### DOCUMENT EXCERPT

[Start]

ThumMusings

Bringing the user interface of music-making into the 21st Century, and changing the world... one note at a time.

My Photo
Name: Jim Plamondon
Location: Austin, Texas, United States

This blog documents the development of JIMS iGetIt! Music System (JIMS). JIMS' goal is to help you Understand Music in 24 Hours™, if you are (a) a non-musician (b) who wants to learn how to write your own rock songs. Requiring no instrument other than your own computer, and without using traditional notation, JIMS is being designed to deliver a deep understanding of tonal structure...in just 24 hours.

Tuesday, July 24, 2007

Wii

Nintendo’s new Wii video game console is now out-selling all other consoles combined. Why? Because Nintendo focused every aspect of the Wii’s design on growing the market.

To quote Nintendo’s President, Satoru Iwata, in designing the Wii, “We're not thinking about fighting Sony, but about how many people we can get to play games. The thing we're thinking about most is not portable systems, consoles, and so-forth, but that we want to get new people playing games.” [emphasis added]

To accomplish this objective, Nintendo couldn’t just do the same thing its competitors were doing. It had to do something really different – something that made video games fundamentally easier to learn and play – and offer it at a more-affordable price point. This is a classic example of blue ocean strategy, as others have noted.

Being “really different” is extremely beneficial to establishing new industry standards – as Bill Gates, the all-time world champion standard-setter, made clear long ago. The novelty, elegance, and simple power of Nintendo’s motion-sensing Wii controller have garnered impressive PR, with YouTube flooded by consumer-generated videos of the Wii remote in action.

Nintendo’s success in out-selling its competitors is amazing enough, but what’s even more impressive is that Nintendo makes a direct profit of $50 on each console it sells. Sony and Microsoft each lose money on their consoles, hoping to make it up through per-game license fees from third party game developers. But because Nintendo’s Wii console is outselling all of its competitors, it is also the most attractive platform for third-party game developers – so Nintendo will tend to make more money in licensing fees from these game developers, too.

[End]

### SOURCE MATERIAL
[Start]

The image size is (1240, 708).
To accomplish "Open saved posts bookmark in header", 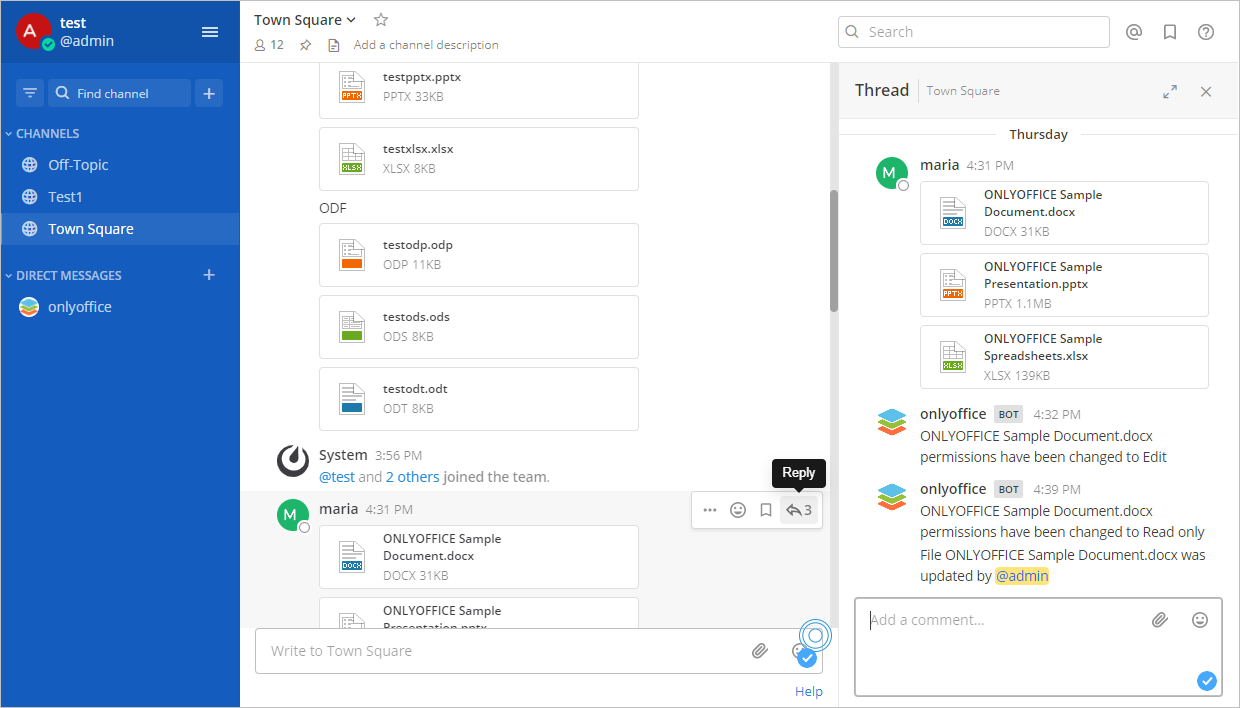I will pos(1170,32).
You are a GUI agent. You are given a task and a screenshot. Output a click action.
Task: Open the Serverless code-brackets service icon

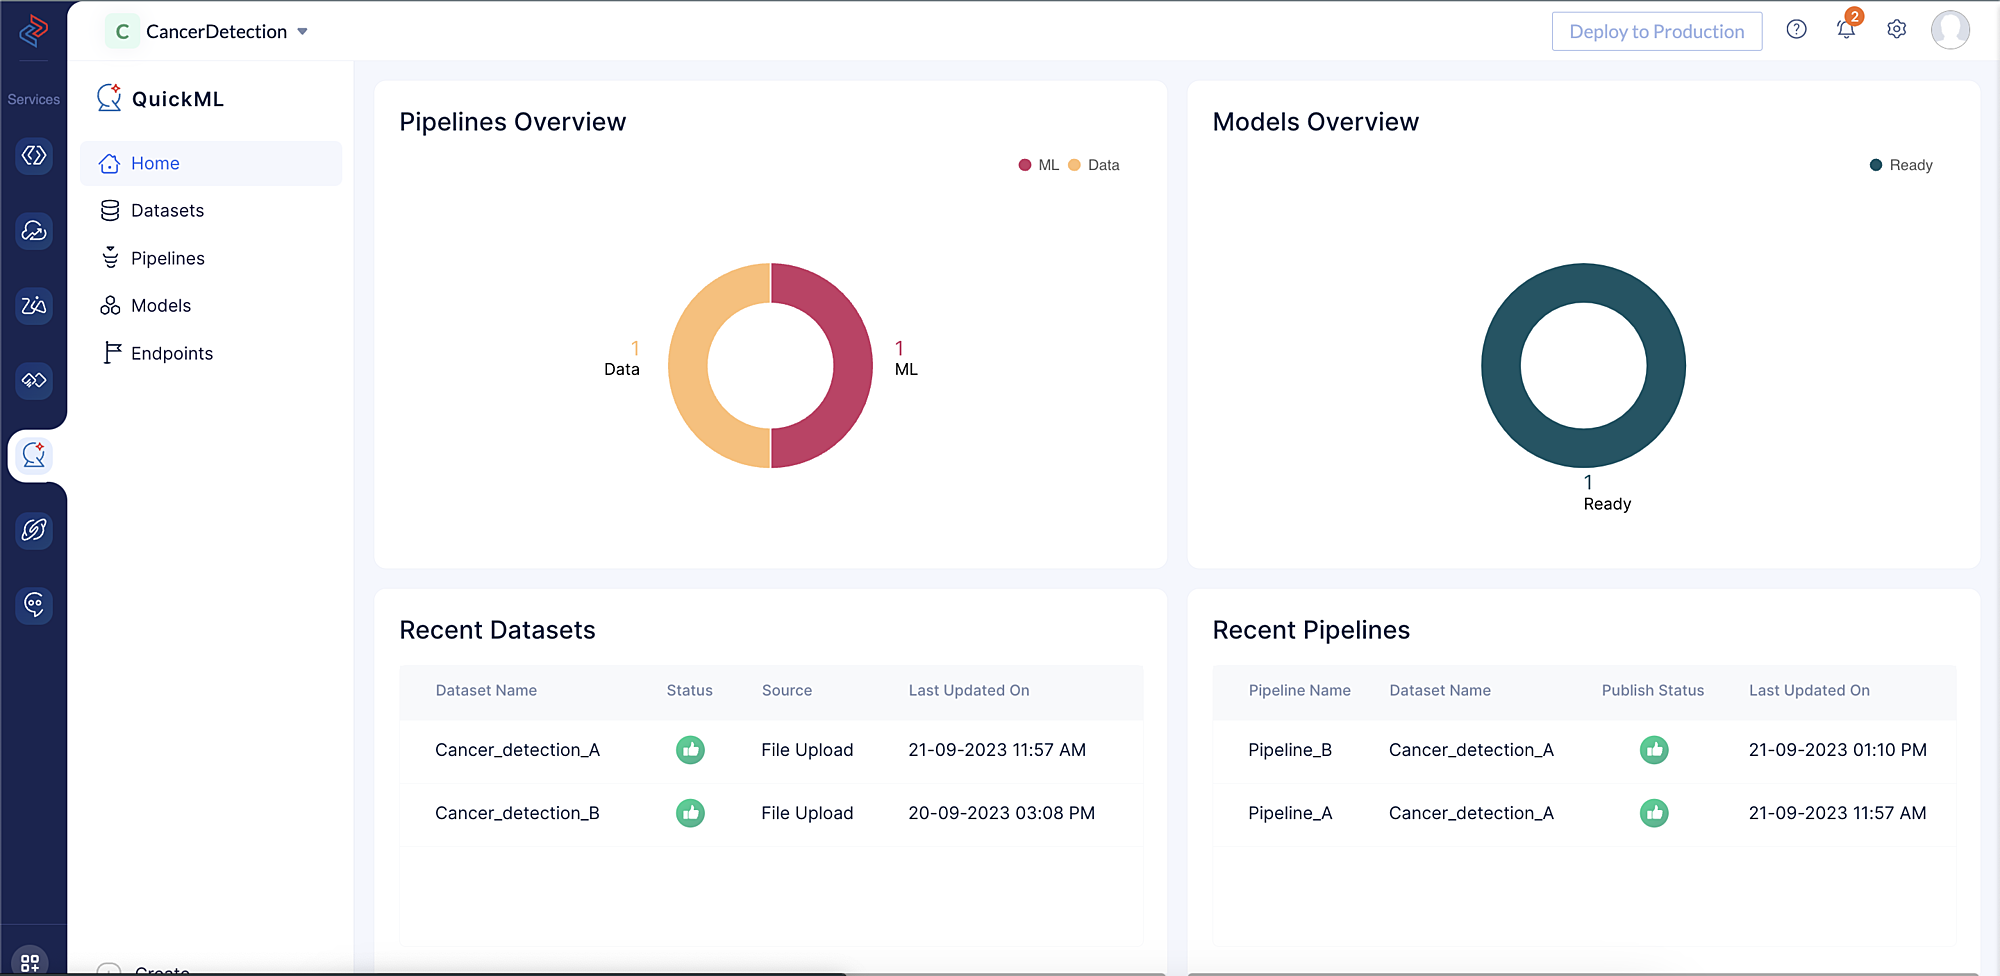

[End]

### WORK INSTRUCTIONS
A. For each statement about the Wii blog post, answer yes or no and quote the words from the post that decide it: (i) Nintendo's president is Satoru Iwata. (ii) Nintendo loses money on each Wii console it sells. (iii) The blog's author is located in Austin, Texas.
B. Answer these questions using the Wii blog post:
(i) What is the full name of the system whose development the blog documents?
(ii) Where have consumer-generated videos of the Wii remote appeared in large numbers?
(iii) How do Sony and Microsoft hope to make up for losing money on their consoles?
C. In the Wii blog post, turn the paragraph that begins "Nintendo’s success in out-selling" into a short bulleted list that keeps its main facts.

### ANSWERS BELOW
A.
(i) Yes: "Nintendo’s President, Satoru Iwata"
(ii) No: "Nintendo makes a direct profit of $50 on each console it sells"
(iii) Yes: "Location: Austin, Texas, United States"

B.
(i) JIMS iGetIt! Music System
(ii) YouTube
(iii) Through per-game license fees from third-party game developers

C.
- Nintendo makes a direct profit of $50 on each Wii console it sells.
- Sony and Microsoft each lose money on their consoles and hope to recover it through per-game license fees from third-party game developers.
- Because the Wii outsells its competitors, it is the most attractive platform for third-party game developers.
- As a result, Nintendo will tend to earn more in licensing fees from those developers as well.